Por Camila Moreira e Marcela Ayres
Notas de real e de dólar no Rio de Janeiro

Por Camila Moreira e Marcela Ayres

SÃO PAULO/BRASÍLIA (Reuters) - O Tesouro Nacional informou nesta quarta-feira que concedeu mandato para emissão de títulos em dólares no mercado internacional, com dois novos papéis.

Os títulos novos são de 5 anos, com vencimento em 2025, o Global 2025, e de 10 anos, com vencimento em 2030, o Global 2030.

"O objetivo da operação é dar continuidade à estratégia do Tesouro Nacional de promover a liquidez da curva de juros soberana em dólar no mercado externo, provendo referência para o setor corporativo, e antecipar financiamento de vencimentos em moeda estrangeira", informou o Tesouro em nota.

A operação será liderada pelos bancos Bank of America, Deutsche Bank, Itau BBA e JP Morgan.

Os títulos serão emitidos no mercado global e o resultado será divulgado ao final desta quarta-feira.

A última emissão externa havia sido feita pelo país em novembro de 2019, quando o Tesouro anunciou o lançamento do novo título Global 2050, com o qual levantou aproximadamente 2,5 bilhões de dólares, e a reabertura do Global 2029, no valor de 500 milhões de dólares.

Na época, o custo de proteção contra calote da dívida brasileira, medido por Credit Default Swaps (CDS) de cinco anos <BRGV5YUSAC=MG>, estava em torno de 113 pontos básicos. Com a crise do coronavírus e seus desdobramentos sobre a economia, essa medida mais do que dobrou nos últimos meses, a 232 pontos nesta quarta-feira.

Na prática, esse é um sinal de que o país pagará mais caro para captar recursos, avolumando a fila de países da região que acessaram o mercado externo.
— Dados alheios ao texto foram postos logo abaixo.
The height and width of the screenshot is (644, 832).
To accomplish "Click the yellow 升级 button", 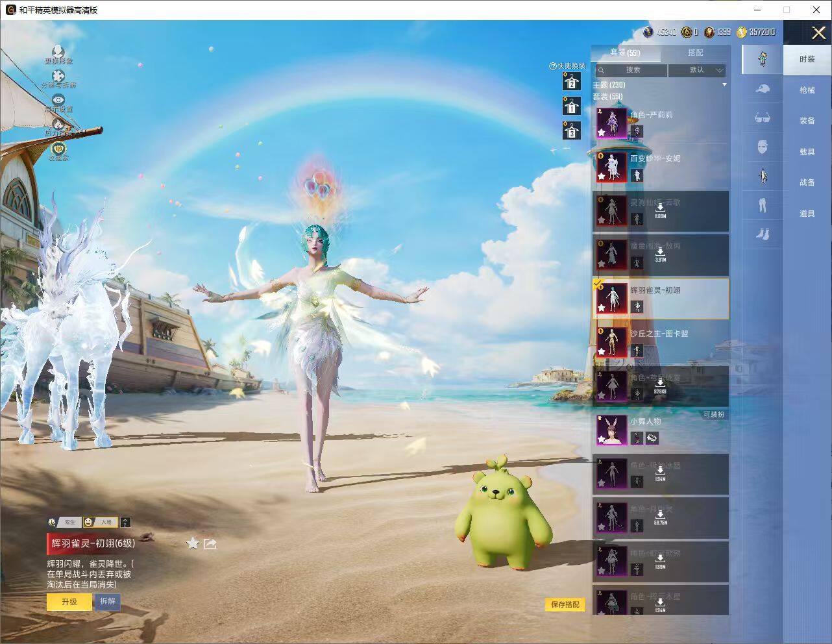I will (69, 602).
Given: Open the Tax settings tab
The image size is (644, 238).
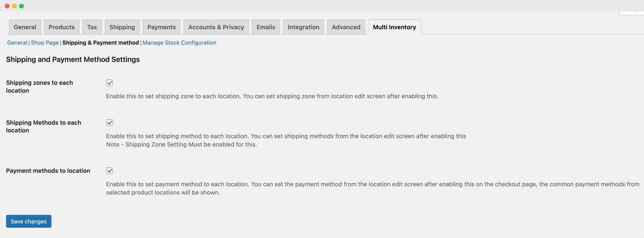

Em abril, a emissão total da América Latina quadruplicou, para 16,5 bilhões de dólares, com governos e empresas correndo para fortalecer seus caixas contra a pandemia.

Chile, México, Guatemala, Paraguai, Panamá e Peru emitiram bônus soberanos, mesmo com custos mais altos.

No fim de março, o secretário do Tesouro, Mansueto Almeida, havia afirmado que emissões externas estavam sempre no radar, mas que esta ainda não era medida para aquele momento.